During the week, the federal government held a meeting with domestic refinery operators to discuss crude oil availability for local refining. They emphasized the importance of meeting domestic crude obligations, especially for the 650,000 barrel per day Dangote refinery, to avoid national embarrassment. Gbenga Komolafe, CEO of the Nigerian Upstream Petroleum Regulatory Commission, mentioned the goal of turning the nation into a net exporter of refined products. The NUPRC has requested crude oil producers to provide information on committed and uncommitted crude volumes in their regions, although some producers have not yet responded. Notably, NNPCL has pledged to give six million barrels of crude oil to Dangote Refinery in December 2023.
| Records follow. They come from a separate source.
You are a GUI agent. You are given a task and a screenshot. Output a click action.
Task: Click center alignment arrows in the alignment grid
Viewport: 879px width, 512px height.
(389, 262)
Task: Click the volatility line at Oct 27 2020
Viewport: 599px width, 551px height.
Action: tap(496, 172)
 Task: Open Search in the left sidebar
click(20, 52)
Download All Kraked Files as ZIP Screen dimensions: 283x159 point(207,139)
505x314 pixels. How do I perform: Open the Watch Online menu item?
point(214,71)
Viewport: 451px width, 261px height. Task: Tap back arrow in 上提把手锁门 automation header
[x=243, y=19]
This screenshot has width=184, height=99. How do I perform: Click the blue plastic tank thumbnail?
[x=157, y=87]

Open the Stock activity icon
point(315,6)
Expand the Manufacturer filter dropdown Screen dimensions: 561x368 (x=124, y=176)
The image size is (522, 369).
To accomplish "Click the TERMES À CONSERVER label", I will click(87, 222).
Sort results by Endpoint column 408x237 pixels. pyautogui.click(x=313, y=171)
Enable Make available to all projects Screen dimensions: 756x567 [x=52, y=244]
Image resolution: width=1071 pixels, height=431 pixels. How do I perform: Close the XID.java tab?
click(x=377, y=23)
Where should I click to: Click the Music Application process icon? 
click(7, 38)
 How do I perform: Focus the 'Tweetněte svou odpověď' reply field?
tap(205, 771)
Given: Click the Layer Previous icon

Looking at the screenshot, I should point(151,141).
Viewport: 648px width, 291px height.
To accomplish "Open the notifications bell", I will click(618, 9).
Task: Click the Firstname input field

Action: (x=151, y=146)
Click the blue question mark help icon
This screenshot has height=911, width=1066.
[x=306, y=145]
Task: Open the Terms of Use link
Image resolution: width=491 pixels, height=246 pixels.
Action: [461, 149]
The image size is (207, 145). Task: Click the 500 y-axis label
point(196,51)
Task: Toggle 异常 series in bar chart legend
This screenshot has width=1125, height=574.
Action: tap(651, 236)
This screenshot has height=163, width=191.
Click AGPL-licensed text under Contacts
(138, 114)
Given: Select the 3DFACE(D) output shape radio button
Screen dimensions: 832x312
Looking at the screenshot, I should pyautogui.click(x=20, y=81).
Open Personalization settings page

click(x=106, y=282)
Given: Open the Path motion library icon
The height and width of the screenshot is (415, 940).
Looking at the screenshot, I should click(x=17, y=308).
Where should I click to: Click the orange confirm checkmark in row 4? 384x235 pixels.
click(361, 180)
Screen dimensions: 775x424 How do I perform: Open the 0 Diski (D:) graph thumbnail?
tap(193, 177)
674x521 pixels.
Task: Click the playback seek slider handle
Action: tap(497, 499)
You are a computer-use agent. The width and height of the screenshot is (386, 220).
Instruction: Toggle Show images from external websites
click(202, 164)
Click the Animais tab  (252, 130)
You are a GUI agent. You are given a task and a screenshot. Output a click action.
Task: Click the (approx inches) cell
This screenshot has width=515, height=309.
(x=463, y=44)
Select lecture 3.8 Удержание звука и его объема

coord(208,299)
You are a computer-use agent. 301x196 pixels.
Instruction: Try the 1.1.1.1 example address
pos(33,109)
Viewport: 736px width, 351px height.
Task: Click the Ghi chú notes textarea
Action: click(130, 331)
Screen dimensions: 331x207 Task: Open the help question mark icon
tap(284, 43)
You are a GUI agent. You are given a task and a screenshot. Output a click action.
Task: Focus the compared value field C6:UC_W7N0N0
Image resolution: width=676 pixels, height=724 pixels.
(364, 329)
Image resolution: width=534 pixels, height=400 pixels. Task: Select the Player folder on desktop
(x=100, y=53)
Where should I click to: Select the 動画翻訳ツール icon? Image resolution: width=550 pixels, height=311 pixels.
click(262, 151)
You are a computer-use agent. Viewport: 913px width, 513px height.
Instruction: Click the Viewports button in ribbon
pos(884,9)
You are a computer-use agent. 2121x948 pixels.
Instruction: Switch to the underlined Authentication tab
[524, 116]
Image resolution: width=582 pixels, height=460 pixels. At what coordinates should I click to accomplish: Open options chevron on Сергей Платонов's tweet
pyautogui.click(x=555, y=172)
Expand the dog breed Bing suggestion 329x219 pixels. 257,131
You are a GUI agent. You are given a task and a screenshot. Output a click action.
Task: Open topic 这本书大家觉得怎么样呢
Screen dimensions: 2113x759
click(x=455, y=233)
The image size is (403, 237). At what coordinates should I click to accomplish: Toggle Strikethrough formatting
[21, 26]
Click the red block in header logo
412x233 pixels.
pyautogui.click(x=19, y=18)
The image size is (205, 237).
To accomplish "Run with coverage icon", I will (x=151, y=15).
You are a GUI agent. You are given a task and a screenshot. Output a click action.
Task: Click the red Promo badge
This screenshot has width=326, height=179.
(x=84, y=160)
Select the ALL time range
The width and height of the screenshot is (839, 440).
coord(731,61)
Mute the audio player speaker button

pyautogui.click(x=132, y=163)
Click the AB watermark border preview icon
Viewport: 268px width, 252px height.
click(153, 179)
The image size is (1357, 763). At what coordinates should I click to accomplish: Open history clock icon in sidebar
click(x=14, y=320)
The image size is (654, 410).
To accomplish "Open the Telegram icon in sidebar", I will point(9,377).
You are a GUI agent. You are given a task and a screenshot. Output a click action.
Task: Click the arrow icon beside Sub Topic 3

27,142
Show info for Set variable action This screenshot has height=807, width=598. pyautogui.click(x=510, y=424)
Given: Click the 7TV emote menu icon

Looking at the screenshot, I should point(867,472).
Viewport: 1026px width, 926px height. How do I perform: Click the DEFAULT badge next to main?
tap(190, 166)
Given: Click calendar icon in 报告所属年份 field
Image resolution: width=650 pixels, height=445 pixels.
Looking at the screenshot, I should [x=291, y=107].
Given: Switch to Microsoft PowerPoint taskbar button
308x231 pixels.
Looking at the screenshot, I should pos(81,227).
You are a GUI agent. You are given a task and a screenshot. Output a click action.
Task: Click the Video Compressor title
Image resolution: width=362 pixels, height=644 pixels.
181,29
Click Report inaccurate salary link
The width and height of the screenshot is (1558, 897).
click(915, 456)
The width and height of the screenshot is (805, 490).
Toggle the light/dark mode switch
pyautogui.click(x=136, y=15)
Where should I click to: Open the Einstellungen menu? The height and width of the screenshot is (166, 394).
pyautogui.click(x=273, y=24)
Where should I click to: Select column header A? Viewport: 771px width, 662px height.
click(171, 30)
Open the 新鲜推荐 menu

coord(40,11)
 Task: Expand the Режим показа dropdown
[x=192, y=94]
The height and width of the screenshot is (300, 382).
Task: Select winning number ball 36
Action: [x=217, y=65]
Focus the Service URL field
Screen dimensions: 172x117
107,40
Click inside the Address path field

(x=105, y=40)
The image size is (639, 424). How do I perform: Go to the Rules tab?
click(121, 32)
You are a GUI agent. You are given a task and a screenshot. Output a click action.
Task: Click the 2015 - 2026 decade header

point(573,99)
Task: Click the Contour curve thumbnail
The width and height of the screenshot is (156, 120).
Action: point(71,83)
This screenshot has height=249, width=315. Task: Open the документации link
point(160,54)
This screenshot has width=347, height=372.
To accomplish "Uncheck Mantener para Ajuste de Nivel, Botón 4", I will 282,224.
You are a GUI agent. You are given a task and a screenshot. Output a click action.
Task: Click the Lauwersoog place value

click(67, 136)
Equities and stock recommendation

This week was a historic week at the Nigerian equities market, as the benchmark index crossed 70,000 points for the first time ever on Wednesday 1st November 2023, when it recorded 70,581.76 points. This contributed significantly to the bullish end of the week, as the NGX ASI gained by 4.56% WoW to close at 70,196.77 points. Consequently, the market’s year-to-date (YtD) returns settled at 36.97%, a surge from last week’s 31.00%. We believe that the positive sentiment this week was fueled by the release of positive Q3:2023 earnings reports by companies particularly in the Banking and Telecommunication sectors. All the sectors under our coverage closed positive except for the Oil and Gas sector, which closed flat. Specifically, the Insurance (+7.96% WoW), Banking (+2.67% WoW), Industrial Goods (+0.73% WoW) and Consumer Goods (+0.47% WoW) sectors recorded positive returns. The top gainers for the week were MBENEFIT (+29.3% WoW to NGN0.53), JAPAULGOLD (+28.3% WoW to NGN1.27) and AIRTELAFRI (+27.8% WoW to NGN1790.00). On the other hand, RTBRISCOE (-14.0% WoW to NGN0.43), BETAGLAS (-10.15% WoW to NGN59.95) and MEYER (-9.9% WoW to NGN2.74) led the losers’ chart. We expect investors to sustain their bargain-hunting activities as they look for tickers with attractive valuations following the release of Q3:2023 earnings results.

Fixed Income

The Treasury Bills market closed the week on a bearish note as average yield surged by 7.14% WoW to settle at 14.29%. Similarly, the secondary bond market ended the week negative as the average yield increased by 74bps WoW to settle at 15.61%. This is following selloffs across all ends of the curve. Overall, the Naira Fixed income market closed the week bearish as average yield jumped by 3.94% WoW to settle at 14.95%. In the coming week, we expect the bearish sentiment to persist majorly on the back of tight liquidity in the system.